Segment Start: Raw data
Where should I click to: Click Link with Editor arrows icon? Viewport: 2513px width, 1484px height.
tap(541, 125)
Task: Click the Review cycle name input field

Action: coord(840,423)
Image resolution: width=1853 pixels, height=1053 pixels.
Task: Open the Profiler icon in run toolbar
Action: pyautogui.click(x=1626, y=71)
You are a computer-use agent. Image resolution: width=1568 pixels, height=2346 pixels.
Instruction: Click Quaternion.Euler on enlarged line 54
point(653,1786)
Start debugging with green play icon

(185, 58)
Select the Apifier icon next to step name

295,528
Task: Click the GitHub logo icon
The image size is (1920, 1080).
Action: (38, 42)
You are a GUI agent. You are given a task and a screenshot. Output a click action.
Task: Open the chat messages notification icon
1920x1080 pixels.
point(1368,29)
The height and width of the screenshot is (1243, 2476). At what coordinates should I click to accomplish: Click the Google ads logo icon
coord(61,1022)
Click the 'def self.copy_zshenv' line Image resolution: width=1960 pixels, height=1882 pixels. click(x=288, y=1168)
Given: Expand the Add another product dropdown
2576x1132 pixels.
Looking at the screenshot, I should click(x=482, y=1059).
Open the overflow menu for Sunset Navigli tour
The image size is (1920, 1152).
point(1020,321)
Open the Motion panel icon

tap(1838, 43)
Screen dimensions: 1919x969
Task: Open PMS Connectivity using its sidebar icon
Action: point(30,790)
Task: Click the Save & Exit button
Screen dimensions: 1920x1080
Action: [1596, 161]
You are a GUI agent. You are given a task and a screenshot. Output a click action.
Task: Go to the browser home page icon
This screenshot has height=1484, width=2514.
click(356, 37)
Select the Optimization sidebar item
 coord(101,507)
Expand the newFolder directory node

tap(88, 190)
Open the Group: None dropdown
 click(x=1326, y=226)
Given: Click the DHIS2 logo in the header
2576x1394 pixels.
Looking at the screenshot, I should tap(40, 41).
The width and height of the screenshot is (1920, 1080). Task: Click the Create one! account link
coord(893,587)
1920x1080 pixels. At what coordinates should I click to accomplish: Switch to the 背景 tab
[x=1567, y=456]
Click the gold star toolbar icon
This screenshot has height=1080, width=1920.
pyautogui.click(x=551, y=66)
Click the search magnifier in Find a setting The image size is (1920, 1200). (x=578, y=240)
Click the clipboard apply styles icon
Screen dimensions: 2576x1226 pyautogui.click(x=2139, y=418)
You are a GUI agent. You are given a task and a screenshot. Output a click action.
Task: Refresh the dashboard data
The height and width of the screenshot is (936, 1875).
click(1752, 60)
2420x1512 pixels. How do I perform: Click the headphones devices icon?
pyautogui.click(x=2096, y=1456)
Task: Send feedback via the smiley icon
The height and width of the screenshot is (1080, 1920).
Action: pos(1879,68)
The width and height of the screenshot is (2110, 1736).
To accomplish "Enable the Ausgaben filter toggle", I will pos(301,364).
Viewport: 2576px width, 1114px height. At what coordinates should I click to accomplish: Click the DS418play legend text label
Segment End: Raw data
▶ Brief
Please reproduce each entry above exactly as it reads.

▶ Answer
Where should I click to: Click Link with Editor arrows icon? Viewport: 2513px width, 1484px height.
tap(541, 125)
Task: Click the Review cycle name input field

Action: coord(840,423)
Image resolution: width=1853 pixels, height=1053 pixels.
Task: Open the Profiler icon in run toolbar
Action: pyautogui.click(x=1626, y=71)
You are a computer-use agent. Image resolution: width=1568 pixels, height=2346 pixels.
Instruction: Click Quaternion.Euler on enlarged line 54
point(653,1786)
Start debugging with green play icon

(185, 58)
Select the Apifier icon next to step name

295,528
Task: Click the GitHub logo icon
The image size is (1920, 1080).
Action: (38, 42)
You are a GUI agent. You are given a task and a screenshot. Output a click action.
Task: Open the chat messages notification icon
1920x1080 pixels.
point(1368,29)
The height and width of the screenshot is (1243, 2476). At what coordinates should I click to accomplish: Click the Google ads logo icon
coord(61,1022)
Click the 'def self.copy_zshenv' line Image resolution: width=1960 pixels, height=1882 pixels. click(x=288, y=1168)
Given: Expand the Add another product dropdown
2576x1132 pixels.
Looking at the screenshot, I should click(x=482, y=1059).
Open the overflow menu for Sunset Navigli tour
The image size is (1920, 1152).
point(1020,321)
Open the Motion panel icon

tap(1838, 43)
Screen dimensions: 1919x969
Task: Open PMS Connectivity using its sidebar icon
Action: point(30,790)
Task: Click the Save & Exit button
Screen dimensions: 1920x1080
Action: [1596, 161]
You are a GUI agent. You are given a task and a screenshot. Output a click action.
Task: Go to the browser home page icon
This screenshot has height=1484, width=2514.
click(356, 37)
Select the Optimization sidebar item
 coord(101,507)
Expand the newFolder directory node

tap(88, 190)
Open the Group: None dropdown
 click(x=1326, y=226)
Given: Click the DHIS2 logo in the header
2576x1394 pixels.
Looking at the screenshot, I should tap(40, 41).
The width and height of the screenshot is (1920, 1080). Task: Click the Create one! account link
coord(893,587)
1920x1080 pixels. At what coordinates should I click to accomplish: Switch to the 背景 tab
[x=1567, y=456]
Click the gold star toolbar icon
This screenshot has height=1080, width=1920.
pyautogui.click(x=551, y=66)
Click the search magnifier in Find a setting The image size is (1920, 1200). (x=578, y=240)
Click the clipboard apply styles icon
Screen dimensions: 2576x1226 pyautogui.click(x=2139, y=418)
You are a GUI agent. You are given a task and a screenshot. Output a click action.
Task: Refresh the dashboard data
The height and width of the screenshot is (936, 1875).
click(1752, 60)
2420x1512 pixels. How do I perform: Click the headphones devices icon?
pyautogui.click(x=2096, y=1456)
Task: Send feedback via the smiley icon
The height and width of the screenshot is (1080, 1920).
Action: pos(1879,68)
The width and height of the screenshot is (2110, 1736).
To accomplish "Enable the Ausgaben filter toggle", I will pos(301,364).
Viewport: 2576px width, 1114px height. At what coordinates should I click to accomplish: Click the DS418play legend text label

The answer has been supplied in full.